Stuttgart Logistics Report “Expects H2 2016 Lettings Activity”

21st July 2016

Logistics BusinessStuttgart Logistics Report “Expects H2 2016 Lettings Activity”

Property managers Realogis have issued a report about logistics and industrial lettings in the Stuttgart region. Speculative building is not expected, but lettings activity is expected in the second half of the year.

The stability of tenants particularly in units larger than 10,000 sqm characterised the industrial and logistics property market in the Stuttgart metropolitan region during the first half of 2016. Take-up reached just 59,000 sqm compared to approx. 100,000 sqm in the first half of 2015, according to the latest analysis by Realogis – Germany’s leading real estate consultant and agent for logistics and industrial property and business parks with ancillary office space. A total of 31 lease signings took place in the first six months, but no units larger than 10,000 sqm were available during this period. Thus there were no new lettings in a segment that is highly relevant to the overall take-up result. At the same time, no relevant new developments were brought onto the market.


“Nevertheless, we expect to see a significant increase in activity in the coming months. Based on the strong demand and several large deals in the pipeline for existing properties, we expect the Stuttgart metropolitan region to maintain the same level of take-up as reported last year,
” said Oliver Stenzel, managing director of Realogis Immobilien Stuttgart GmbH. In 2015 as a whole, all market players generated a take-up volume totalling 240,000 sqm of industrial and logistics space.

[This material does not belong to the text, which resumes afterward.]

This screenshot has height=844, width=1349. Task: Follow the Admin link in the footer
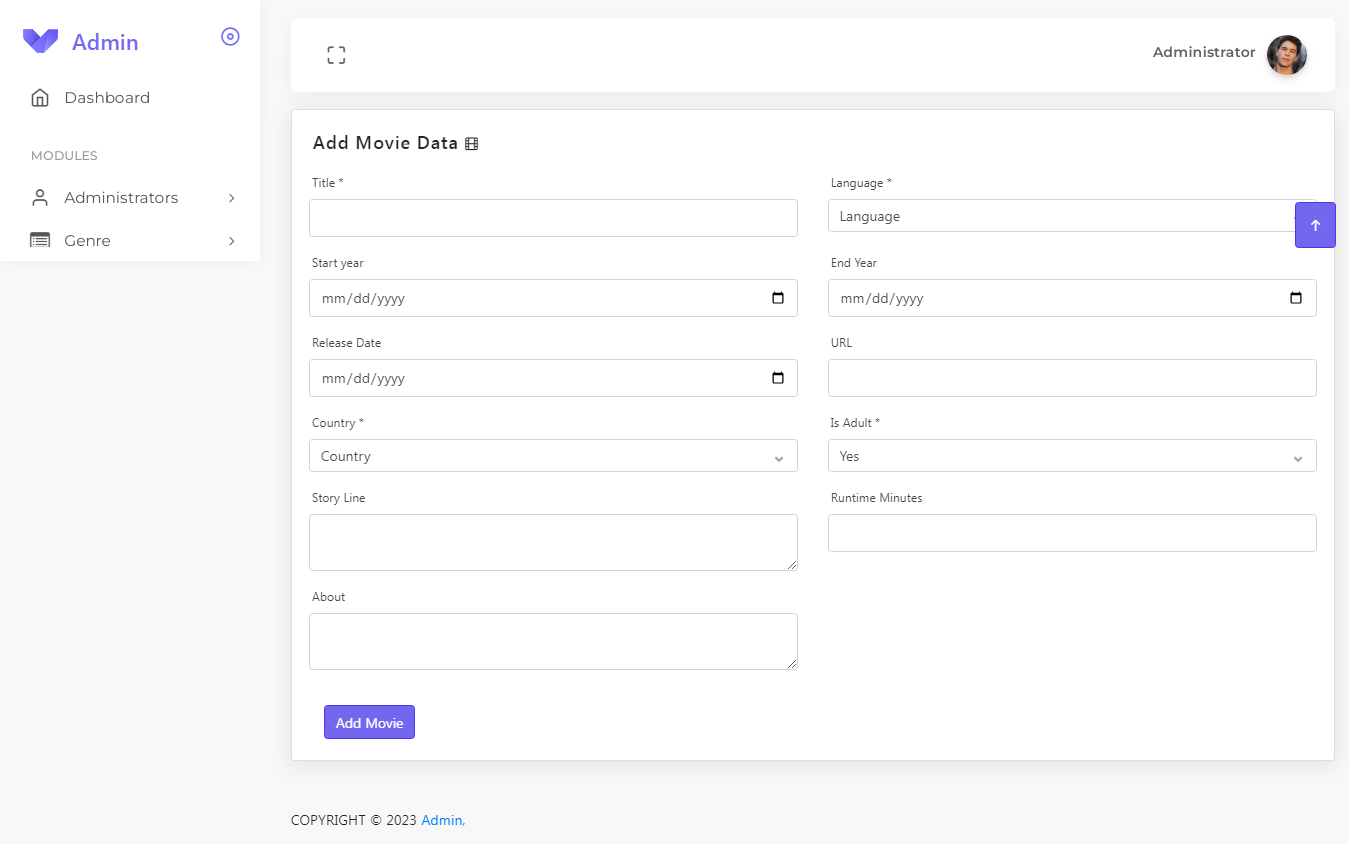click(x=441, y=820)
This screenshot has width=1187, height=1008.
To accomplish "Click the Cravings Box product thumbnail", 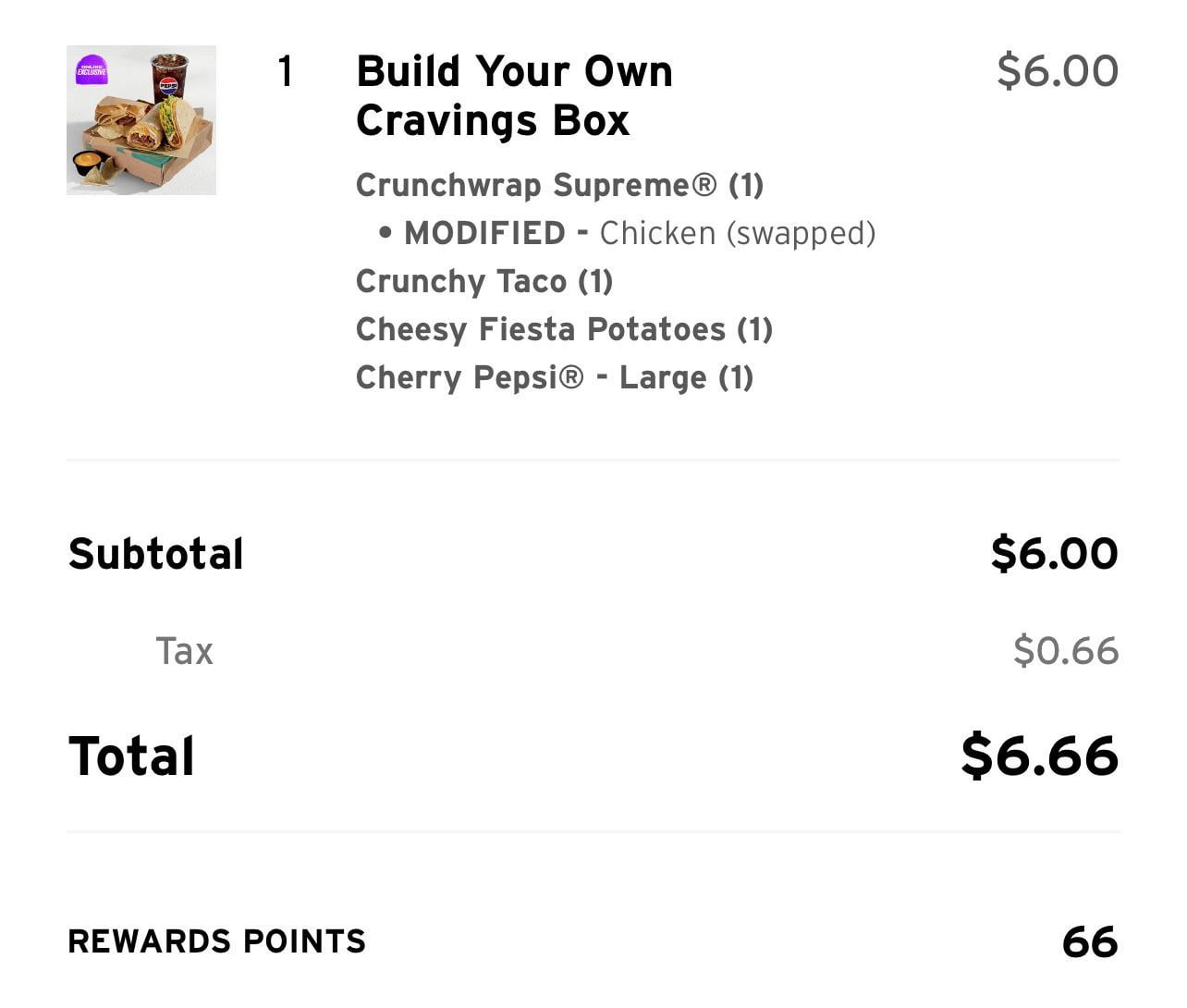I will pos(141,120).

Another positive development experienced by the Realogis managing director is that local communities are more willing to enter into a dialogue about new industrial and logistics developments than in previous years. Oliver Stenzel: “Communities are more open to proposals regarding the settlement of new companies when we approach them directly and provide them with information at an early stage.” However, speculative project developments still have no chance of getting approved, in contrast to other logistics locations in Germany.

In reference to take-up by manufacturers, retailers and logistics companies on a regional basis revealed that the Ludwigsburg district was the most popular location in the first half of 2016 with take-up of approx. 22,300 sqm (11 lease contracts). In second place was Böblingen with 11,850 sqm (7 lease contracts) followed by Esslingen with 11,740 sqm (7 lease contracts) and Rems-Murr district with 9,230 sqm (4 lease contracts). Stuttgart saw two lease contracts with total take-up of approx. 3,450 sqm. Wiesheu GmbH signed a lease for 8,000 sqm of industrial/logistics space in the Ludwigsburg district (Großbottwar), representing the largest contract signing in the reported period.

Rental prices for existing industrial and logistics stock in the Stuttgart region remained at a high level in the first half of 2016, with average rents ranging from 3.90 Euro/sqm in the Göppingen district to 5.30 Euro/sqm in the Böblingen district. Rents in prime locations can still amount to 5.80 Euro/sqm or as much as 6.00 Euro/sqm in exceptional cases.

For the first time, Realogis also analysed industrial and logistics space take-up in the federal state of Baden-Württemberg. Here, take-up by all market players amounted to approx. 278,000 sqm in the first half of 2016. This positive result was primarily due to the new 130,000-sqm development by project developer Goodman for Zalando in the Ortenau district.